Crise Climática: ameaça silenciosa à Primeira Infância

Onélia Leite

De acordo com o Núcleo Ciência pela Primeira Infância (NCPI), em uma publicação recente, o ano de 2024 foi o mais quente da história, com um aumento de temperatura de 1,5°C acima do período pré-industrial. Dados do Unicef evidenciam que aproximadamente um bilhão de crianças, quase metade de todas as crianças no mundo, vivem em um dos 33 países classificados como de “risco extremamente alto” para os impactos das mudanças climáticas, o que expõe as crianças a uma série de adversidades ambientais, incluindo ondas de calor severas, inundações, perdas agrícolas, entre outros. Ainda de acordo com o Unicef, cerca de 40 milhões de crianças e adolescentes no Brasil enfrentam pelo menos um tipo de risco climático, destes, 1,1 milhão convive com a escassez de água.

Já está bem estabelecido na literatura que o contato com a natureza além de melhorar o aprendizado, também exerce influência positiva na saúde física e mental das crianças. Contudo, as mudanças climáticas apresentam-se como uma das maiores dificuldades enfrentadas por crianças na atualidade, e essas mostram-se extremamente vulneráveis aos acontecimentos, comprometendo diretamente o seu desenvolvimento infantil. Entre os principais impactos estão: insegurança alimentar, aumento de doenças infecciosas e transmissíveis, deslocamentos forçados, perdas na aprendizagem e socialização. Os efeitos podem também estender-se para além da saúde física, atingindo as relações entre crianças e cuidadores, com o rompimento de vínculos causados pelo stress crônico. E esse vínculo é fundamental para o desenvolvimento saudável e melhor qualidade de vida na fase adulta.

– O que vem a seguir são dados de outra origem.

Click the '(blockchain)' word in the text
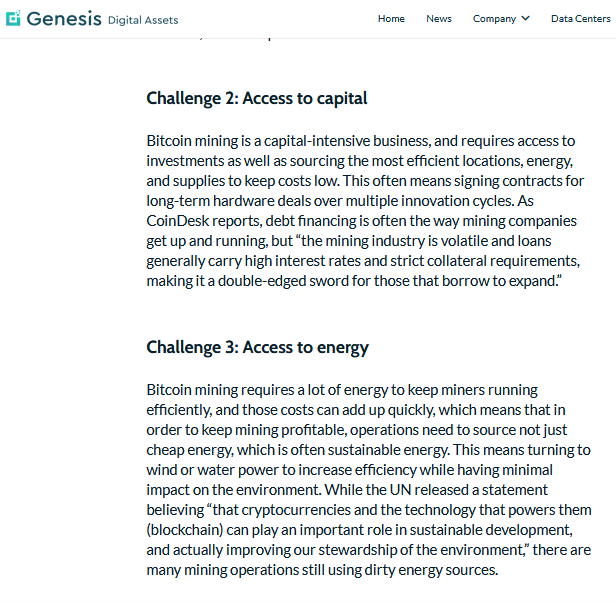Image resolution: width=616 pixels, height=603 pixels. coord(185,530)
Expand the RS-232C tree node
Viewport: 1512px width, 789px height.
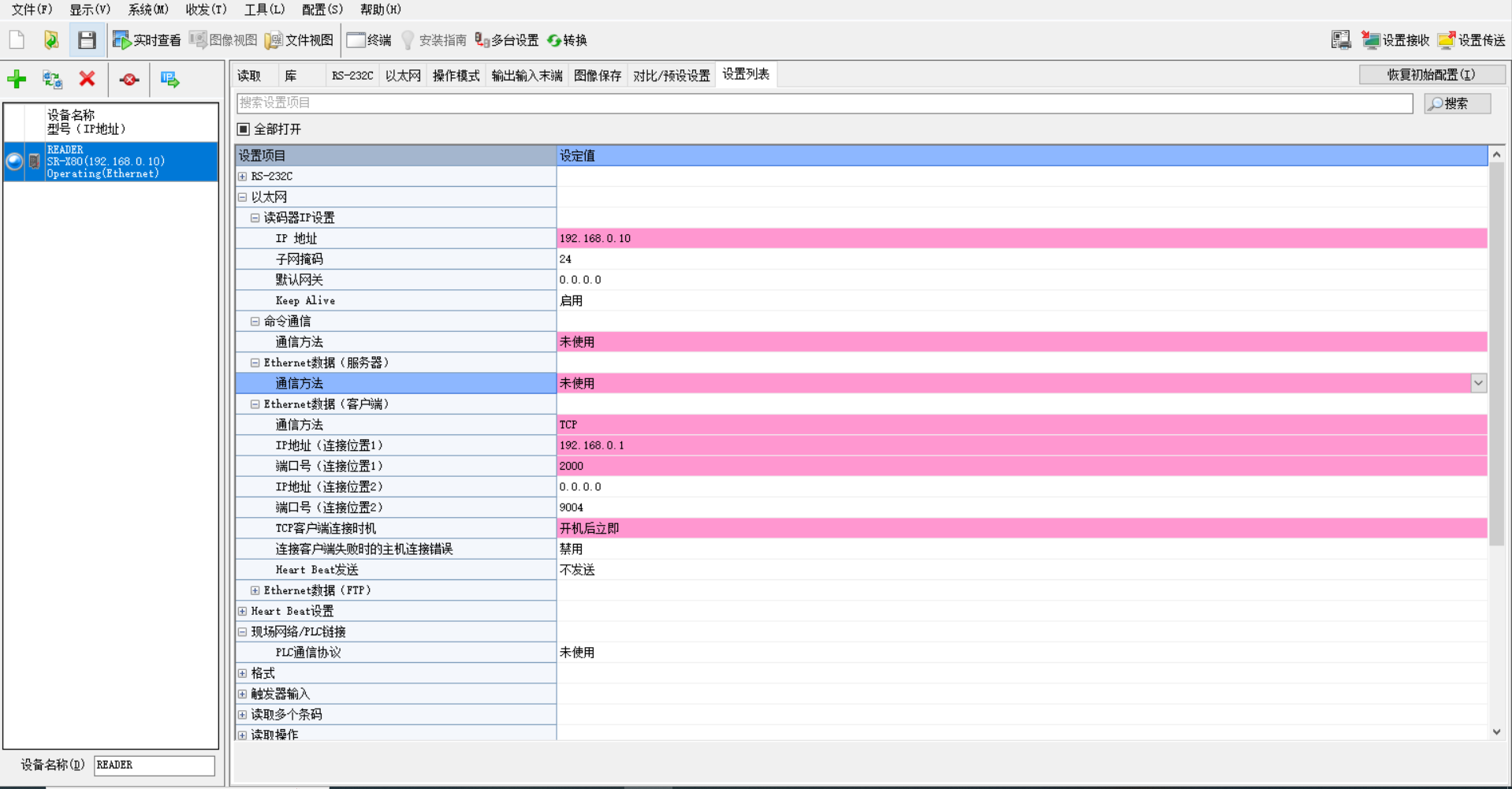point(243,177)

No Brasil, de acordo com o censo do IBGE de 2022, a faixa etária de 0 a 6 anos representa 18,1 milhões de pessoas, o equivalente a 8,9% da população brasileira. Entre as famílias vulneráveis, com renda per capita de até meio salário-mínimo, a proporção de crianças na primeira infância salta para 15,9%. Países de baixa renda podem sofrer com uma maior fragilidade nos serviços de apoio às famílias durante os períodos de crise, como saúde, educação e assistência social. Famílias mais vulneráveis tendem a sofrer com maior intensidade os efeitos adversos da crise climática justamente pela dificuldade no acesso a esses serviços e por ocuparem territórios mais propícios a sofrer com esses impactos.

Diante desse cenário, é urgente que as políticas públicas sejam redesenhadas e implementadas com foco prioritário na garantia do desenvolvimento integral de meninas e meninos em ambientes seguros e propícios. Isso implica a priorização no planejamento das ações relacionadas ao clima, como a inclusão, nos planos de primeira infância, de metas e ações específicas para essa finalidade, além do monitoramento contínuo e a fiscalização efetiva por parte dos órgãos de controle, assegurando que os recursos sejam alocados de forma eficiente e que as metas sejam de fato alcançadas.

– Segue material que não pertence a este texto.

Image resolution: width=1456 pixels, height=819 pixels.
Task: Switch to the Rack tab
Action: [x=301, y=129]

Outras ações práticas podem ser tomadas, com abordagens colaborativas e centradas na equidade, tais como: escolas pensadas e com infraestrutura adequada para prevenção de catástrofes ambientais, implantação de áreas verdes, tanto na escola como ao seu redor, e educação climática para crianças, jovens e adultos. A educação ambiental é importantíssima nesse cenário. A criança necessita fazer parte para aprender. Viver em um ambiente que garante o bem estar através do contato com a natureza faz com que essa criança valorize a importância de preservar, de amar e de zelar por ela.

Levando em consideração essas questões, os Tribunais de Contas vêm demonstrando crescentes esforços para induzir o fortalecimento e o acompanhamento das políticas públicas para a Primeira Infância. O Tribunal de Contas do Estado do Ceará, por exemplo, lançou no mês de abril deste ano o Pacto Cearense pela Primeira Infância. Este pacto representa um compromisso do Tribunal de Contas e demais instituições públicas e privadas com o fortalecimento da governança, aprimoramento da gestão de recursos e consolidação das políticas públicas dedicadas ao desenvolvimento infantil nos primeiros anos de vida.

A proteção dos direitos das crianças e a promoção de um desenvolvimento integral exigem que a primeira infância seja prioridade inegociável no orçamento público e nas políticas climáticas. Isso implica escuta ativa às famílias, implementação de ações intersetoriais responsivas às necessidades das múltiplas primeiras infâncias brasileiras e, crucialmente, fiscalização da aplicação desses recursos e da efetividade das ações. Diante desse cenário, proponho a reflexão: o que cada um de nós pode fazer para atenuar os impactos da crise climática na primeira infância?